Clove heads, thought to originate from the Moluccas in Maritime Southeast Asia were found in a 2nd millennium BCE site in Terqa. Evidence for imports from the Indus to Ur can be found from around 2350 BCE. Various objects made with shell species that are characteristic of the Indus coast, particularly Trubinella Pyrum and Fasciolaria Trapezium, have been found in the archaeological sites of Mesopotamia dating from around 2500–2000 BCE. Carnelian beads from the Indus were found in Ur tombs dating to 2600–2450. In particular, carnelian beads with an etched design in white were probably imported from the Indus Valley, and made according to a technique of acid-etching developed by the Harappans. Lapis Lazuli was imported in great quantity by Egypt, and already used in many tombs of the Naqada II period (circa 3200 BCE). Lapis Lazuli probably originated in northern Afghanistan, as no other sources are known from that time, and had to be transported across the Iranian plateau to Mesopotamia, and then Egypt.
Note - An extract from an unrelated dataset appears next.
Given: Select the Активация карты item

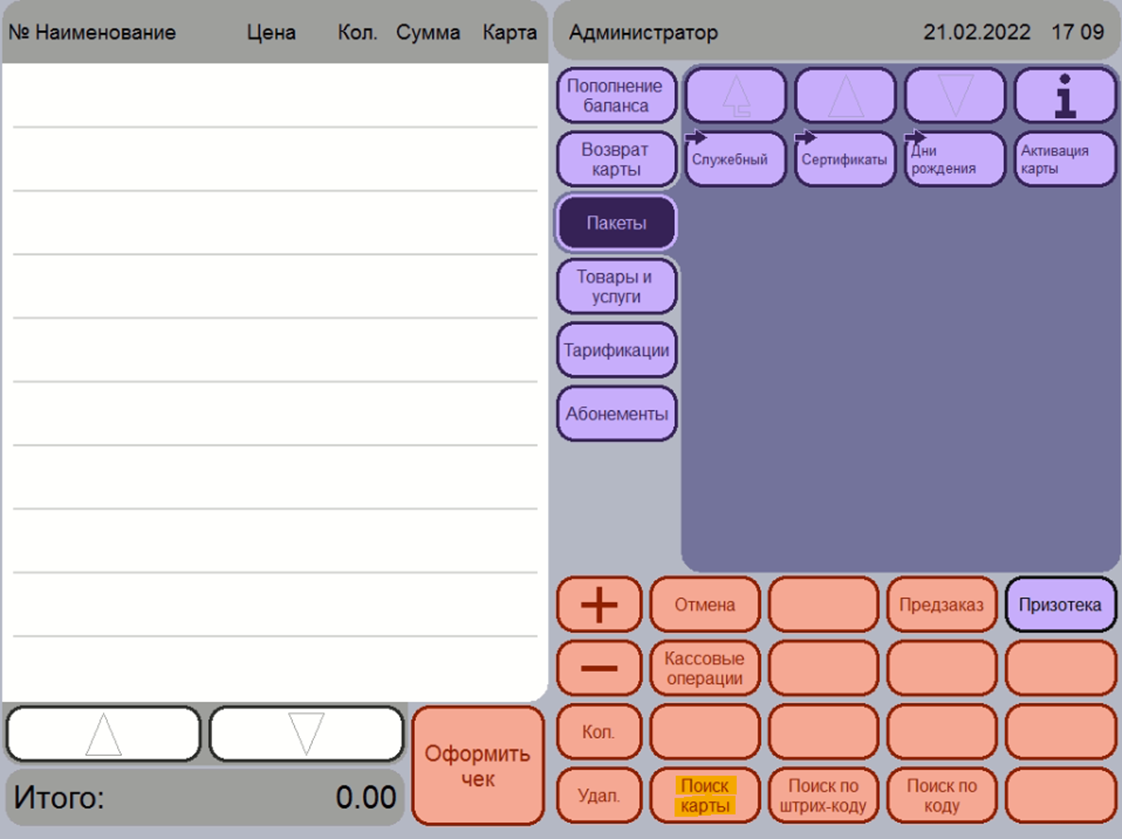Looking at the screenshot, I should (x=1065, y=159).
Several Indus seals with Harappan script have also been found in Mesopotamia, particularly in Ur, Babylon and Kish. The water buffalos that appear on Akkadian cylinder seals from the time of Naram-Sin (circa 2250 BCE) may have been imported to Mesopotamia from the Indus as a result of trade.
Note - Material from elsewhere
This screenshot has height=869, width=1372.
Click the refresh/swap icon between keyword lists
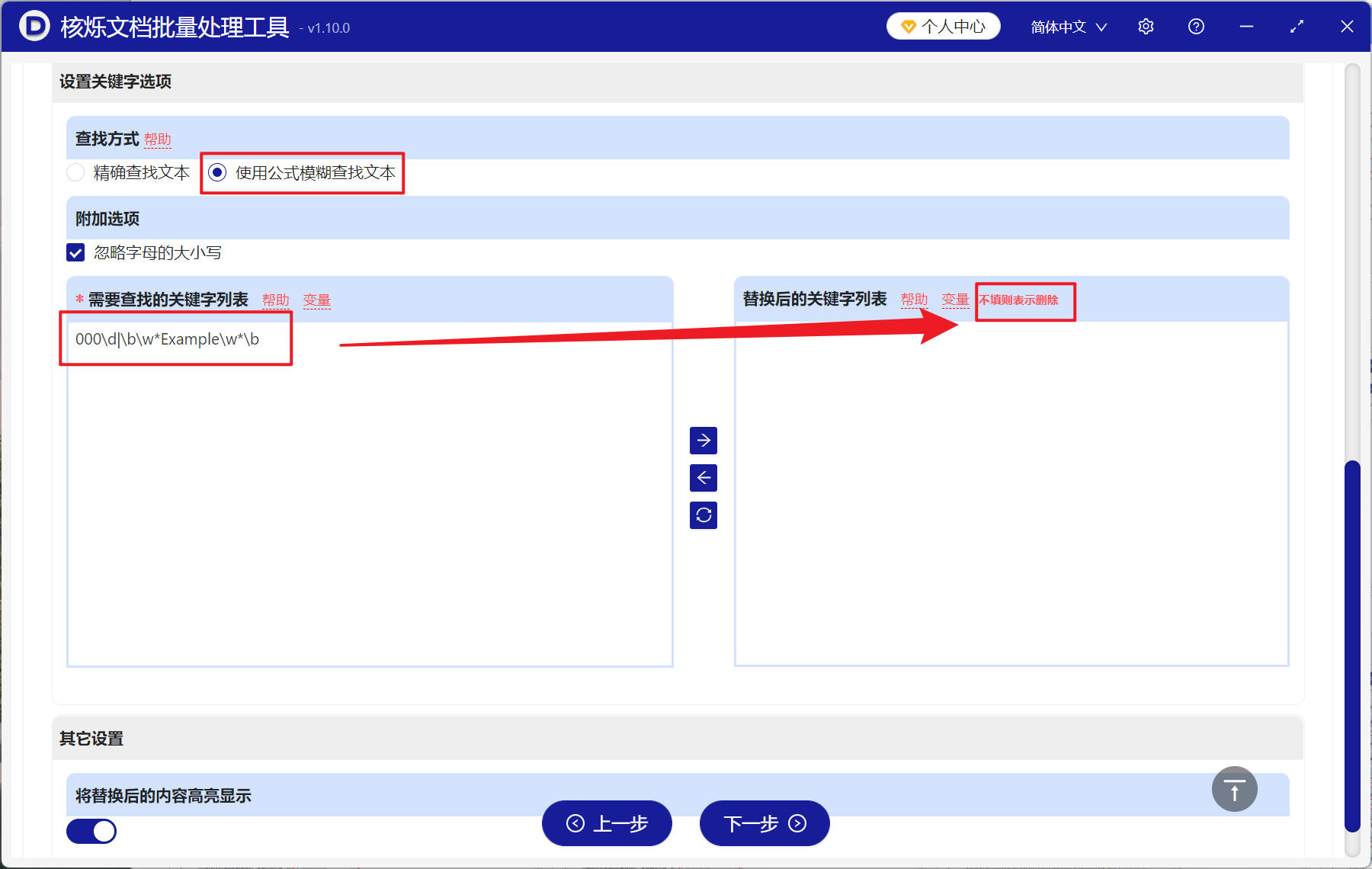click(x=704, y=515)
Akkadian Empire records mention timber, carnelian and ivory as being imported from Meluhha by Meluhhan ships, Meluhha being generally considered as the Mesopotamian name for the Indus Valley.

'The ships from Meluhha, the ships from Magan, the ships from Dilmun, he made tie-up alongside the quay of Akkad'
— Inscription by Sargon of Akkad (ca.2270–2215 BCE)
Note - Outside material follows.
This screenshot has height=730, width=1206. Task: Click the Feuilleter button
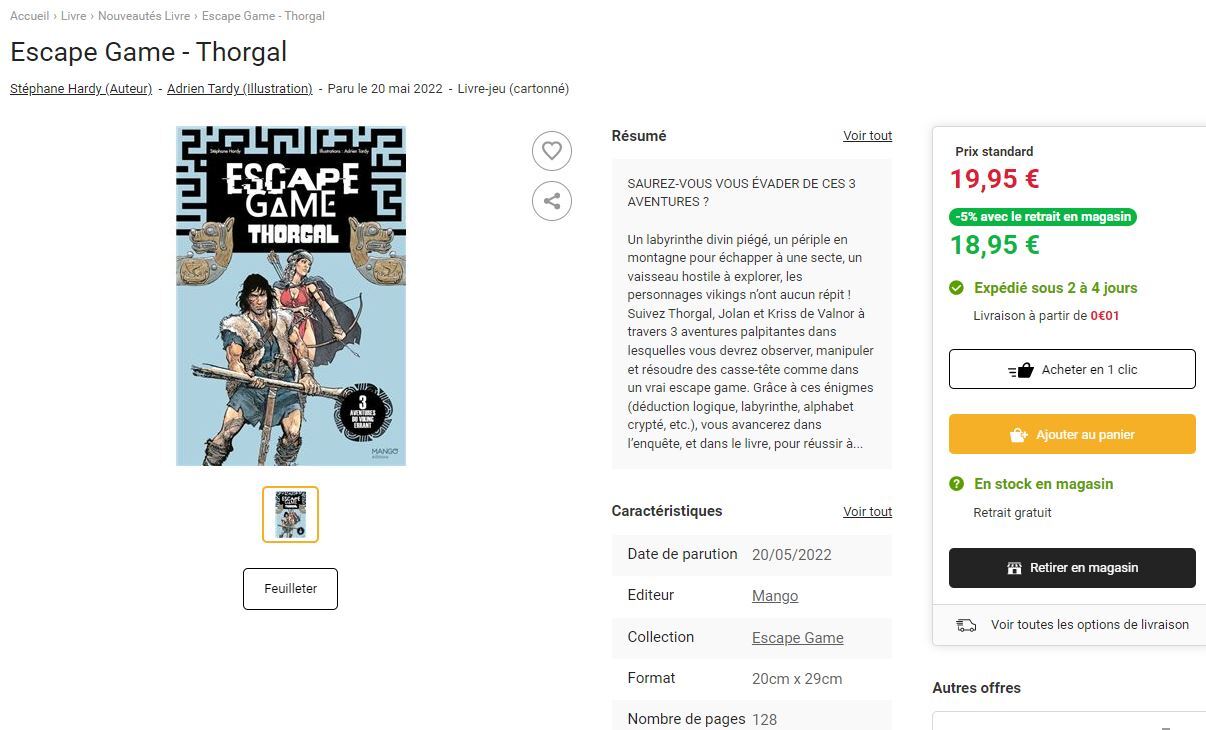coord(290,589)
After the collapse of the Akkadian Empire, Gudea, the ruler of Lagash, is recorded as having imported "translucent carnelian" from Meluhha. Various inscriptions also mention the presence of Meluhha traders and interpreters in Mesopotamia. About twenty seals have been found from the Akkadian and Ur III sites, that have connections with Harappa and often use Harappan symbols or writing.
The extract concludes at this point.